Department of Health Services Research, CAPHRI Care and Public Health Research Institute, Faculty of Health Medicine and Life Sciences, Maastricht University, Maastricht, The Netherlands.
The Living Lab in Ageing & Long-Term Care, Maastricht, The Netherlands.
J Am Med Inform Assoc. 2023 Feb 16;30(3):411-417. doi: 10.1093/jamia/ocac241.
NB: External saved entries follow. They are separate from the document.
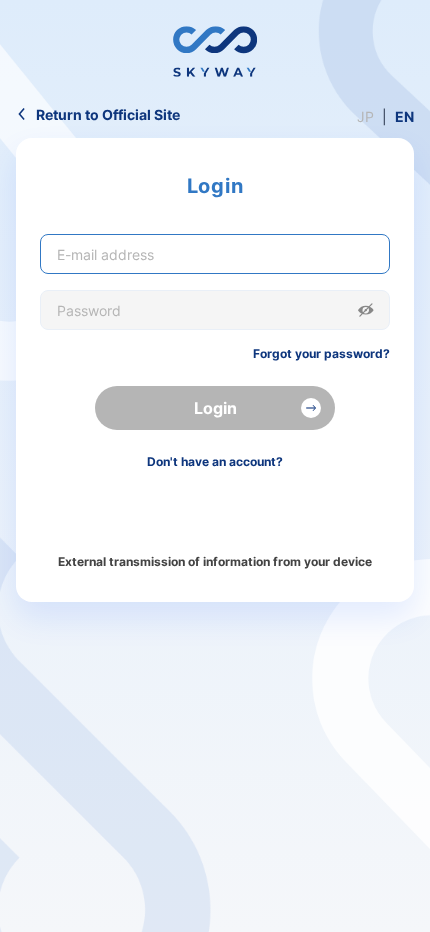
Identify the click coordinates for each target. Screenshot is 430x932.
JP (365, 116)
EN (404, 116)
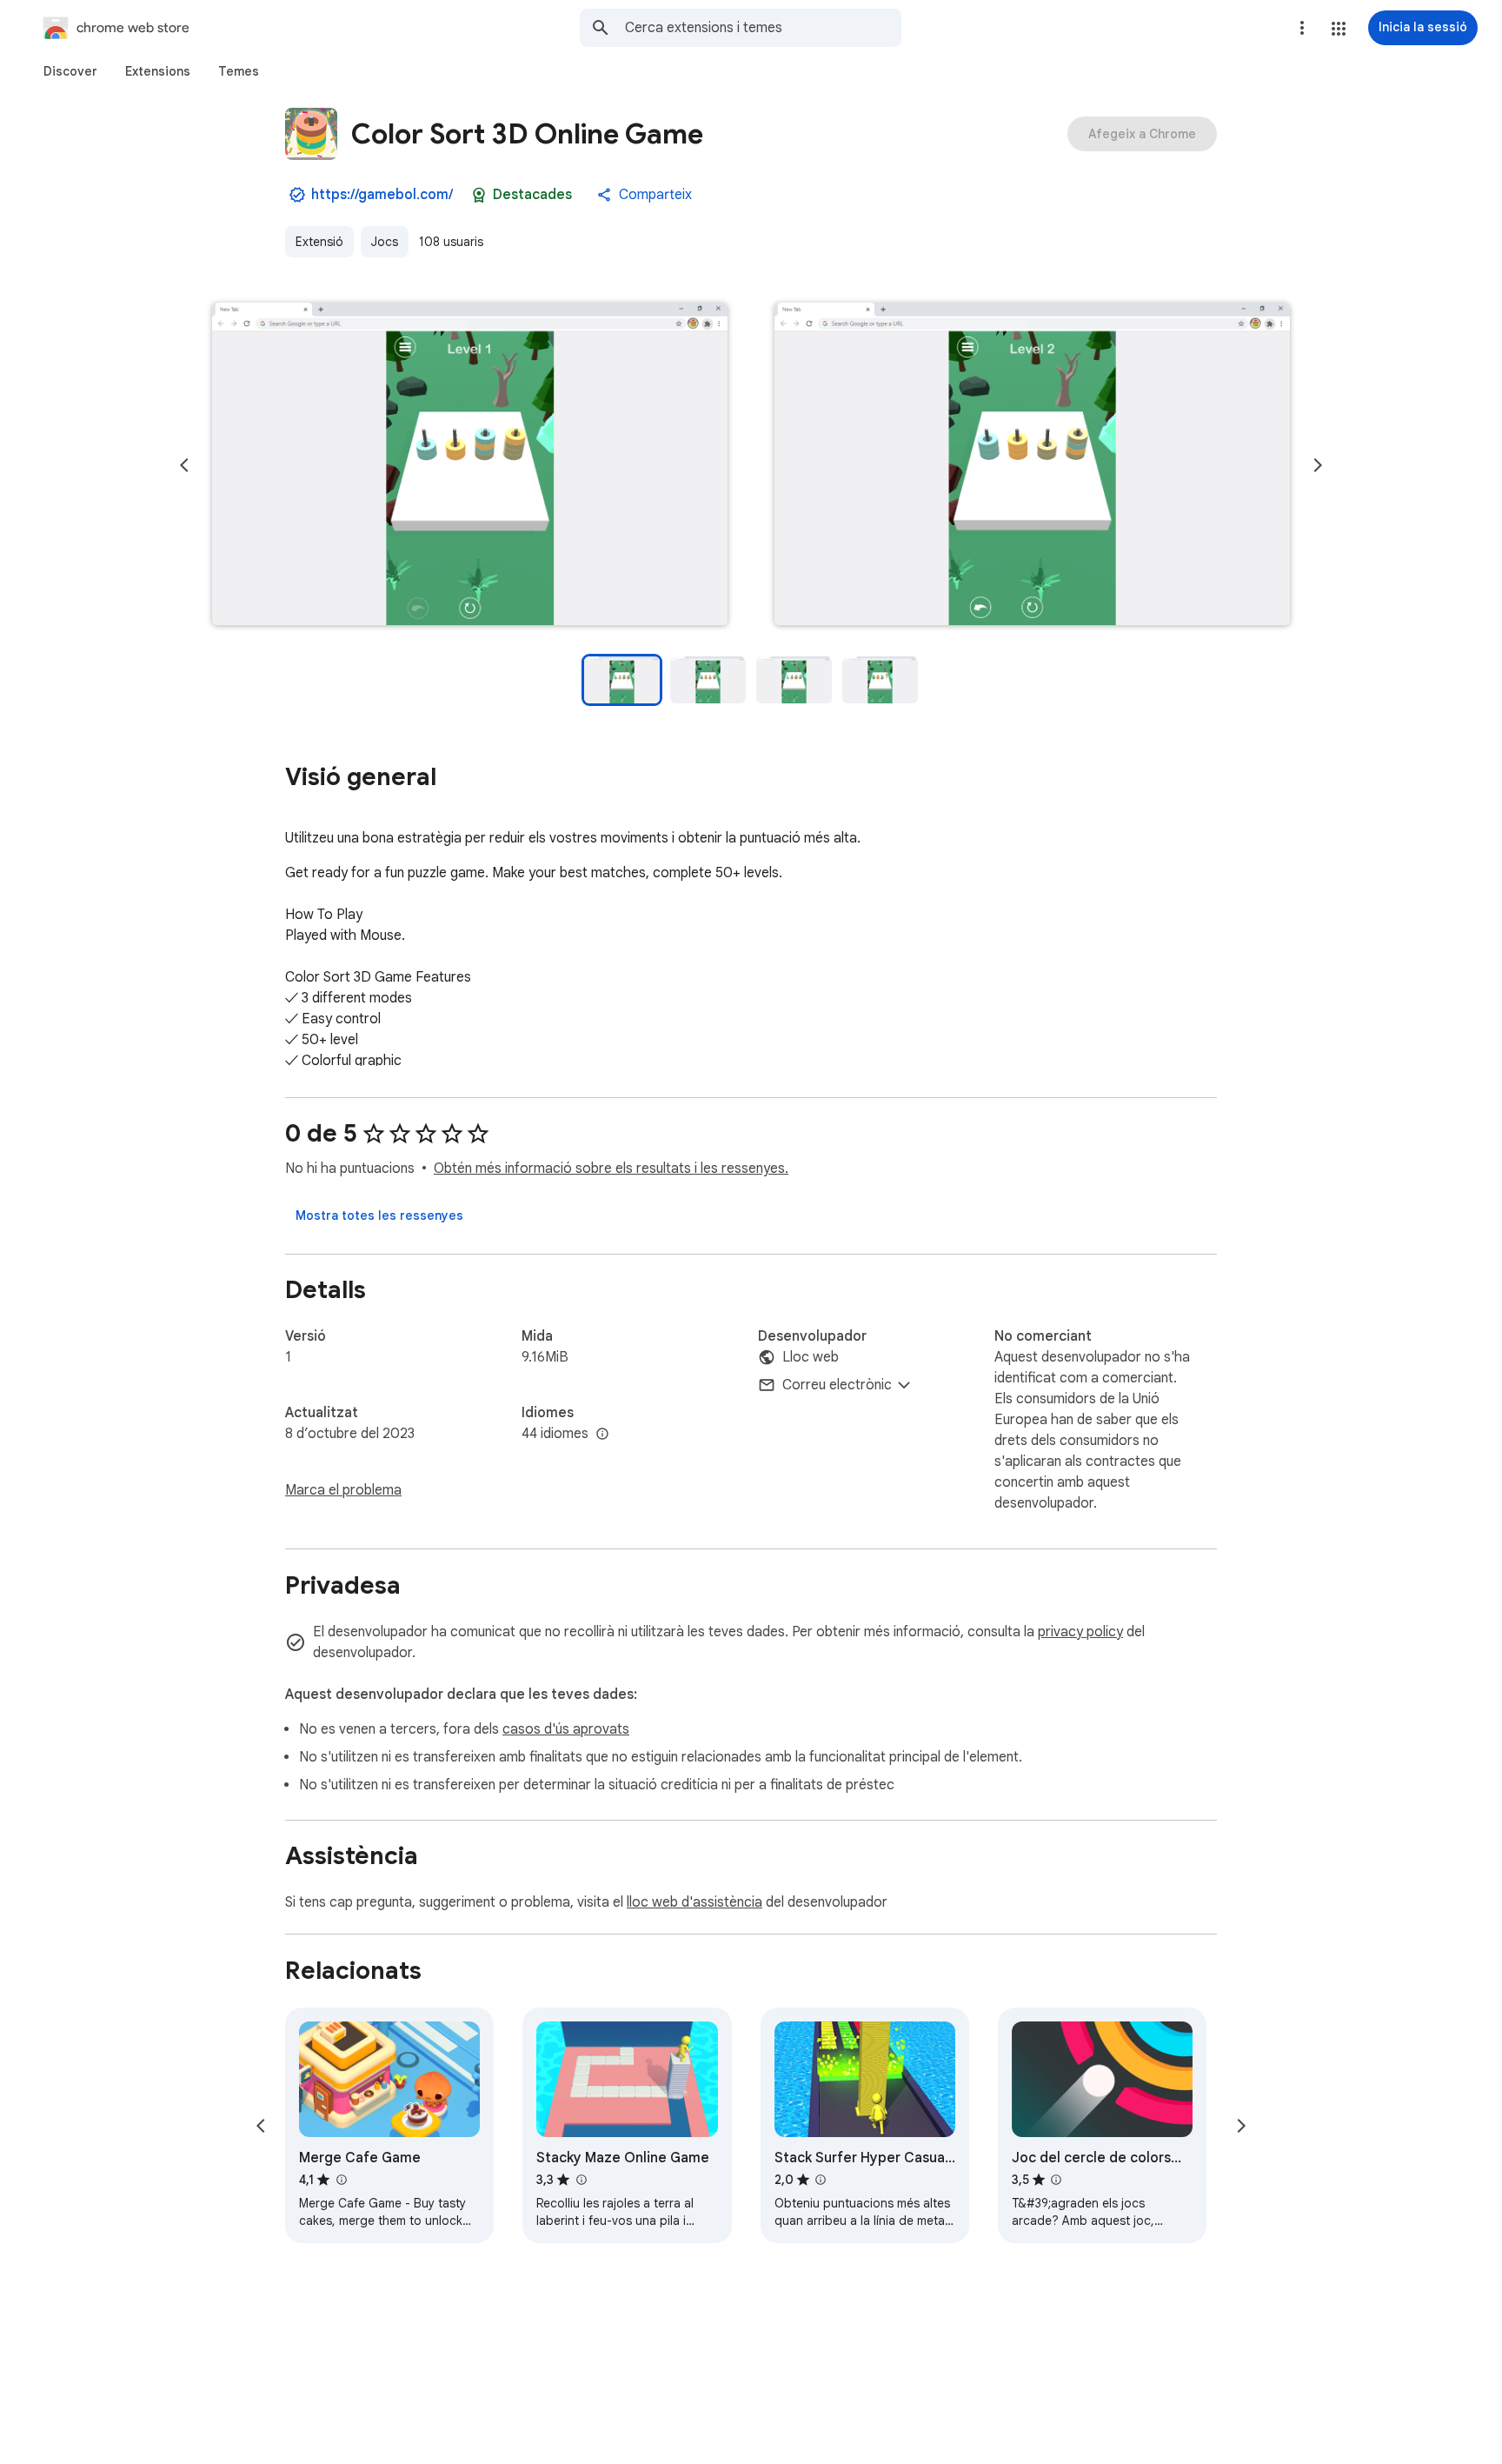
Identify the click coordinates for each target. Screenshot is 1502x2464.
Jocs (384, 242)
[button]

In long-term care (LTC) for older adults, interviews are used to collect client perspectives that are often recorded and transcribed verbatim, which is a time-consuming, tedious task. Automatic speech recognition (ASR) could provide a solution; however, current ASR systems are not effective for certain demographic groups. This study aims to show how data from specific groups, such as older adults or people with accents, can be used to develop an effective ASR.
An initial ASR model was developed using the Mozilla Common Voice dataset. Audio and transcript data (34 h) from interviews with residents, family, and care professionals on quality of care were used. Interview data were continuously processed to reduce the word error rate (WER).
Due to background noise and mispronunciations, an initial ASR model had a WER of 48.3% on interview data. After finetuning using interview data, the average WER was reduced to 24.3%. When tested on speech data from the interviews, a median WER of 22.1% was achieved, with residents displaying the highest WER (22.7%). The resulting ASR model was at least 6 times faster than manual transcription.
The current method decreased the WER substantially, verifying its efficacy. Moreover, using local transcription of audio can be beneficial to the privacy of participants.
The current study shows that interview data from LTC for older adults can be effectively used to improve an ASR model. While the model output does still contain some errors, researchers reported that it saved much time during transcription.
在老年人长期护理(LTC)中,访谈用于收集客户观点,这些观点通常会被逐字记录和转录,这是一项耗时且乏味的任务。自动语音识别(ASR)可以提供一种解决方案;然而,当前的 ASR 系统对于某些人群并不有效。本研究旨在展示如何使用特定群体的数据,例如老年人或带有口音的人,来开发有效的 ASR。
使用 Mozilla Common Voice 数据集开发了初始 ASR 模型。使用居民、家庭和护理专业人员对护理质量的访谈的音频和转录数据(34 小时)。访谈数据不断进行处理以降低字错误率(WER)。
由于背景噪音和发音错误,初始 ASR 模型在访谈数据上的 WER 为 48.3%。使用访谈数据进行微调后,平均 WER 降低到 24.3%。在测试访谈中的语音数据时,实现了中位数 WER 为 22.1%,其中居民的 WER 最高(22.7%)。由此产生的 ASR 模型的速度至少比手动转录快 6 倍。
目前的方法大大降低了 WER,验证了其有效性。此外,使用本地音频转录对于参与者的隐私也可能是有益的。
目前的研究表明,老年人长期护理中的访谈数据可以有效地用于改进 ASR 模型。虽然模型输出仍然包含一些错误,但研究人员报告说它在转录过程中节省了大量时间。